Le fait, pour un acteur économique, de jeter publiquement le discrédit sur un concurrent, un produit ou un service afin de bénéficier d’un avantage concurrentiel est constitutif de dénigrement. Cependant, lorsque la critique d’un produit ou d’un service est exprimée avec une certaine mesure, en se rapportant à un sujet d’intérêt général et en se fondant sur une base factuelle suffisante, elle relève de la liberté d’expression. C’est dans ce contexte que la Cour de cassation a rendu, le 28 juin 2023, une décision portant sur des propos attaqués pour dénigrement.
Deux sociétés en investissements financiers ont assigné en référé une société concurrente aux fins de voir ordonner la suppression d’une vidéo du président de la société du site internet, lui reprochant un acte de dénigrement.
Non seulement la Cour d’appel n’a pas fait droit à leurs demandes, mais elle les a également condamnés in solidum pour procédure abusive. D’une part, les juges du fond ont relevé que la sanction du dénigrement devait être conciliée avec la liberté d’expression dont le rang normatif est supérieur.
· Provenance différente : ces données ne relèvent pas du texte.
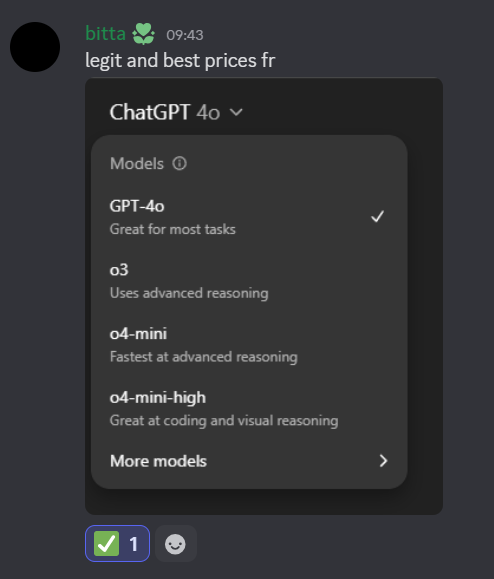Click the Models info icon
This screenshot has width=494, height=579.
coord(179,163)
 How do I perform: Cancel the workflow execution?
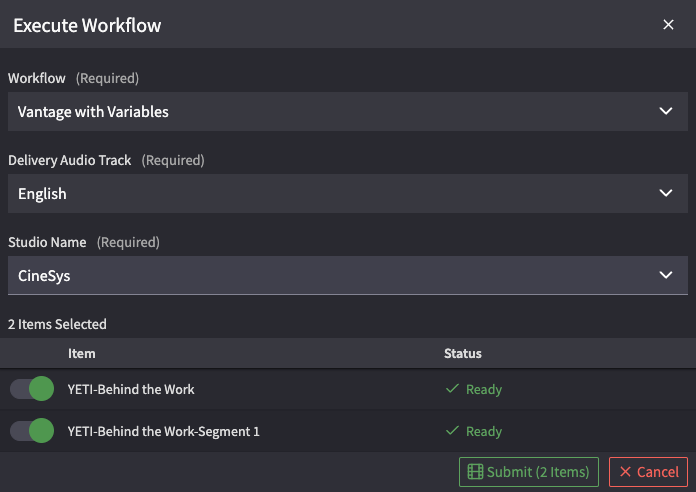pos(648,472)
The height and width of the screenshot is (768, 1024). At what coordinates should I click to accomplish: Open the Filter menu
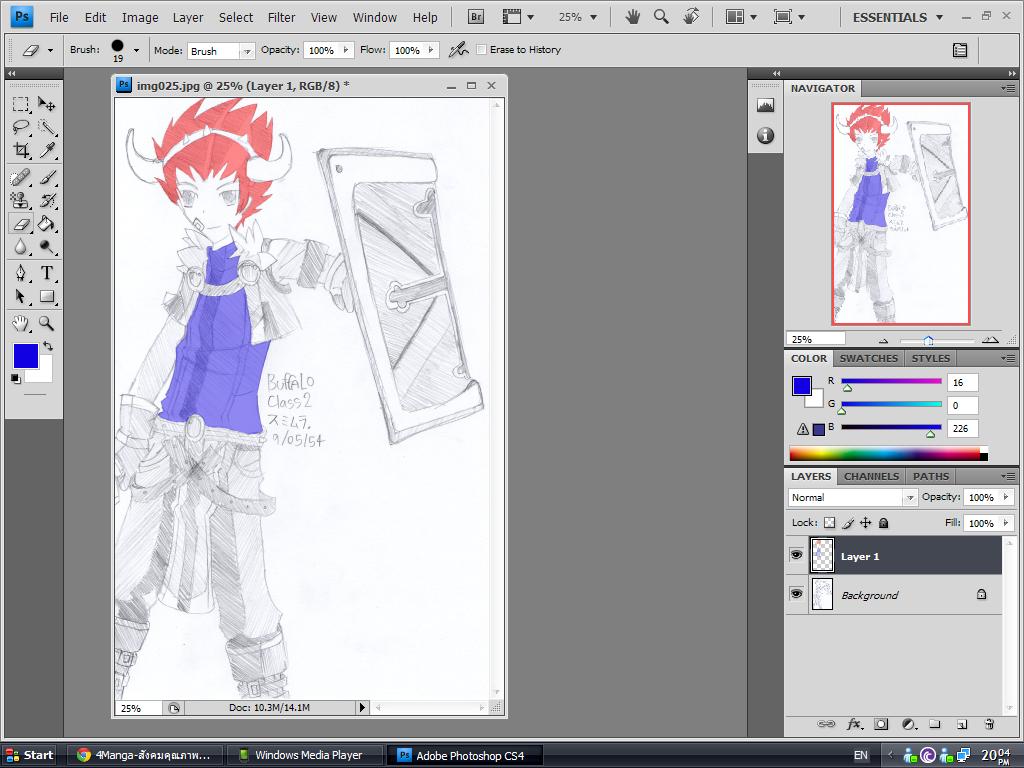pyautogui.click(x=281, y=17)
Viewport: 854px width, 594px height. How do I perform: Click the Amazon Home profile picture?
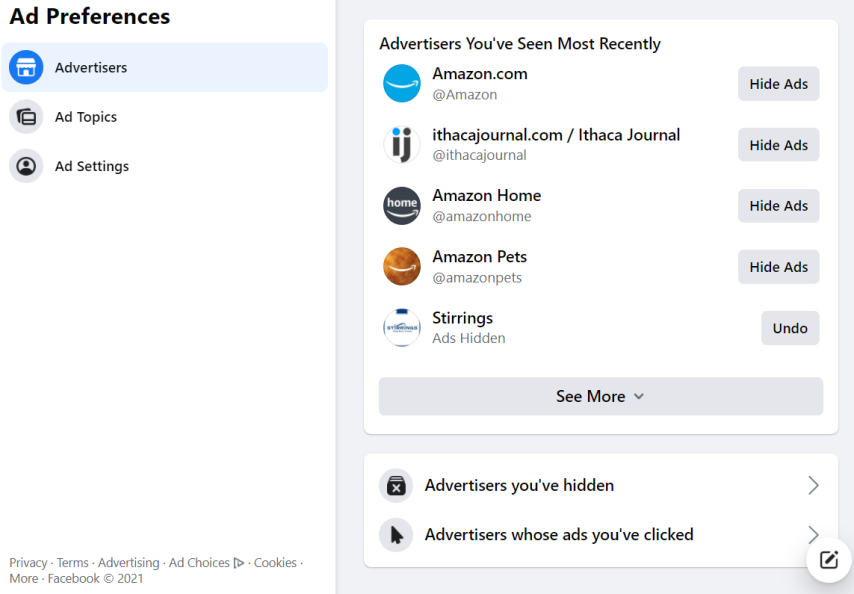(402, 206)
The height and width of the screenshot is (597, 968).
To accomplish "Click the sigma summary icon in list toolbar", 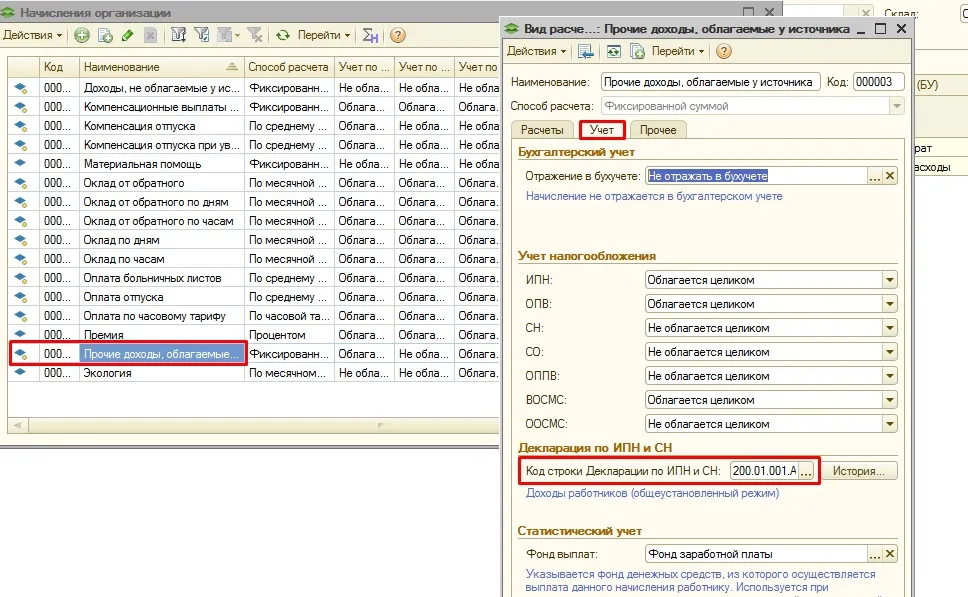I will 370,35.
De plus, l’analyse était fondée sur des éléments factuels vérifiables, à l’occasion d’un entretien destiné à informer les téléspectateurs sur le thème abordé. Il en résultait que ces propos n’étaient pas constitutifs d’un acte de dénigrement, mais relevaient de la libre critique.
D’autre part, la Cour d’appel a retenu que les demanderesses ne pouvaient pas ignorer que les propos tenus n’avaient aucun caractère péjoratif ou dénigrant et que l’intervention du président avait été volontairement tronquée, en ne retranscrivant pas l’intégralité des propos. Insatisfaites, les demanderesses se sont pourvues en cassation.
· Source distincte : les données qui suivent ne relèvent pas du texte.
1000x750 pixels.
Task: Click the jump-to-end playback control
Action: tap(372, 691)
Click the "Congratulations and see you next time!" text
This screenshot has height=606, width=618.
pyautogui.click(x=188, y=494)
Sur le premier point, la Cour de cassation confirme le raisonnement de la Cour d’appel et affirme que faute de justifier d’un trouble manifestement illicite, les sociétés ne pouvaient obtenir une condamnation pour des propos mesurés, se rapportant à un sujet d’intérêt général et reposant sur une base factuelle suffisante.
En revanche, la Haute juridiction casse et annule l’arrêt au visa de l’article 1240 du Code civil. Elle considère que l’appréciation inexacte qu’une partie fait de ses droits n’est pas en soi constitutive d’une faute au sens de ce texte.